Not always an easy task in a game with "beer" in it name.

Beer pong, or Beirut as it is called on many college campuses, is played with two teams standing at opposite ends of a table. At each end of the table, ten 16-ounce cups, filled with roughly 4 ounces of beer or another liquid, are placed in a bowling-pin formation.

Each team takes turns tossing beer pong balls (similar to table tennis balls) at their opponent's cup formation. If a ball goes into a cup, the cup is removed from the game, and its contents are usually imbibed by the opponent. The first team to knock out all of their opponent's cups wins.

White and Hampton learned to play beer pong the same place most people do -- in college. It wasn't until recently that the two started playing competitively and realized they were actually pretty good.

Their move from casual beer pong players to tournament competitors mimics that of National Beer Pong League co-founder Duncan Carroll's decision to establish a competitive beer pong league. But he insists he and his business partners weren't the first ones to think of organizing it.

"We're just the only people to actually carry it out," he said, laughing.

The World Series, in its seventh and largest year, has drawn more than 1,000 players (450 teams) from 48 U.S. states and 14 countries.

Organization of a sport which for many college students is nothing more than a mindless drinking game may sound a little far-fetched, but Carroll said it actually came quite easily to him and his college buddies, all members of the Carnegie Mellon swim team in the late 1990s.

"We played a ton of beer pong," he said.

Despite the popularity of the game on his campus and others, Carroll said there was never really any way to measure a player's skill level.

"There were no organized tournaments," Carroll said, "We figured a lot of people thought they were pretty good, but might wonder, 'How good am I really?'"

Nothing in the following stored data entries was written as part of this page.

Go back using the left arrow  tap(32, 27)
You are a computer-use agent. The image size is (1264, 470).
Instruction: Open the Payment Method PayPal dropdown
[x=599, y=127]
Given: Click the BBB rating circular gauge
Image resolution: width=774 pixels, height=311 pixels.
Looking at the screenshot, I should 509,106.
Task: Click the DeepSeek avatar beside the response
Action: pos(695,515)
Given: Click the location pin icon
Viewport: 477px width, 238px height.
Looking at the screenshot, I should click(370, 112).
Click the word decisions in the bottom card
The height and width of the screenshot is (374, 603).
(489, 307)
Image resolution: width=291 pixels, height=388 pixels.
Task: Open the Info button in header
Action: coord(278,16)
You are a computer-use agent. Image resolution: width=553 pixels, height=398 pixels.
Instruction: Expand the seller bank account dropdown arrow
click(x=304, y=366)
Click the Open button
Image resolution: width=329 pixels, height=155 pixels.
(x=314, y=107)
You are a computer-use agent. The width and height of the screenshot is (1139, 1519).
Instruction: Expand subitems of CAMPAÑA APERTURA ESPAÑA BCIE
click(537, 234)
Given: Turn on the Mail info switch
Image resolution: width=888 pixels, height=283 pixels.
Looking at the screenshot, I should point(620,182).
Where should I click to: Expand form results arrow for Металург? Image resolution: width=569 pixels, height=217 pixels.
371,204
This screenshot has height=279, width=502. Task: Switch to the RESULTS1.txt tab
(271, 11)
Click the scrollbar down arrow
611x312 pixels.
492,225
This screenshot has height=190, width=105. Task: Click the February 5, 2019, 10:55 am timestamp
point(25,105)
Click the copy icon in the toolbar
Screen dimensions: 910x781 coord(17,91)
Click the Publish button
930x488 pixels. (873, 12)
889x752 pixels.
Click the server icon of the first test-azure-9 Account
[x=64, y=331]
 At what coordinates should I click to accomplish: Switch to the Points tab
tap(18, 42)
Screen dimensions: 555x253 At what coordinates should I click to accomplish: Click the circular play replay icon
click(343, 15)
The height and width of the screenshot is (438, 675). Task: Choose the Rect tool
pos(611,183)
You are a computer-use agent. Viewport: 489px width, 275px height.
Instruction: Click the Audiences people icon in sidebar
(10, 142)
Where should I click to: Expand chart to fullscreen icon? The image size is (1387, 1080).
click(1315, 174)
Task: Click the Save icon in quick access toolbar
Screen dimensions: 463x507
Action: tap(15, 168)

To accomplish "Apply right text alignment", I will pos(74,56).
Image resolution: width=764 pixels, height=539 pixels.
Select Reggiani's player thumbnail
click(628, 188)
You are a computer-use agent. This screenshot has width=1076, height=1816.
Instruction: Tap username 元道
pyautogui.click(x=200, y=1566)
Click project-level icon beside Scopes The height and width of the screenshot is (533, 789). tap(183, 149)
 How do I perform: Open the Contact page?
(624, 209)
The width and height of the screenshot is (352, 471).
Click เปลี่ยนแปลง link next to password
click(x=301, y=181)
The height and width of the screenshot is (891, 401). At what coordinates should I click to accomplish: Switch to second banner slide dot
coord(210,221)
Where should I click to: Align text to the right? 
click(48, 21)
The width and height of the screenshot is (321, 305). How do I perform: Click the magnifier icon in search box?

After graduating from college with a history degree, Carroll said, his desire to become an entrepreneur paired with the game's widespread popularity made for a perfect fit for the formation of a National Beer Pong League.

The league established rules for the game, a regulation-size beer pong table, as well as a national ranking system similar to that for chess. Competitors can move up and down in the rankings based on the ranking of those they beat.

No surprise to Carroll, his friends think his job is "pretty cool," but overcoming stereotypes about the game has proved to be one of his greatest challenges.

"People who didn't play beer pong in college don't really get it," he said. "It's tricky trying to convince them it's something that people take seriously."

Even his own parents have mixed emotions.

"My dad loves it," Carroll said. "My mom thinks it's debauchery."

Carroll said the tournament attracts a "mixed bag" of people who all "happen to be good at beer pong."

The National Beer Pong League's latest development is an app for the Android smart phone that he says will bring competitive beer pong to even larger crowds. The most casual backyard beer pong player can log on and track their wins on the league's website.

At the end of the day, Carroll said, "It's really just a sport that happens to involve alcohol."